I could understand her position.  I was especially understanding because it meant that I got the massage instead, and I really needed it.  All the yoga had made me hyper-aware of muscles that didn’t move, fists and knots that never unclenched.  I had craved bodywork for months with flesh-taunting specificity.  This was one re-gift that was right on target.  And if it helped Kel preserve the teacher-student relationship I was willing to jump on that grenade for her.  I’m all about respecting the bounds of tutelage. 

So I wound up with a certificate for a 90 minute massage from some guy I had never heard of, who works out of his home in San Rafael.  I didn’t know what to expect, but I had a brooding Zatoichi premonition.  This was not borne out by reality, which followed more the mold of a charming retired baker (with commensurately powerful forearms), severely visually impaired since early childhood, who lives in a cozy victorian and performs a special rare form of massage therapy called integration or gerrymandering or some damn thing.  I really don’t know what it was.  All I now for sure was that he worked me over but good and I was noticeable taller when he was done. 

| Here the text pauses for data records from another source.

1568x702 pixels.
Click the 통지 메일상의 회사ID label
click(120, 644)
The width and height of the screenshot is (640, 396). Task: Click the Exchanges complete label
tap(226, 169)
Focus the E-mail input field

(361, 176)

And those knots and fists buried deep in my muscles, and the deep-seated misalignments of sinew and bone, he found and explained for me, even when they were not amenable to his ministrations within the short time we had.  He considers me a candidate for long-term treatment, which makes me inexplicably proud of myself.  But the thing I found most noteworthy was the embiggening.

At one point he was working on my calves.  He’d spent some time on one and then moved to the other, but expressed immediate surprise at the difference in their size.  His hand wrapped around the new calf but barely covered the back of the first one.  The calf he had yet to massage was about one-third smaller than the one he’d worked on.  We wasted a few minutes wondering how I’d accomplished such an unbalanced physique and then he just stopped fretting about it and laid into the second, atrophied calf. 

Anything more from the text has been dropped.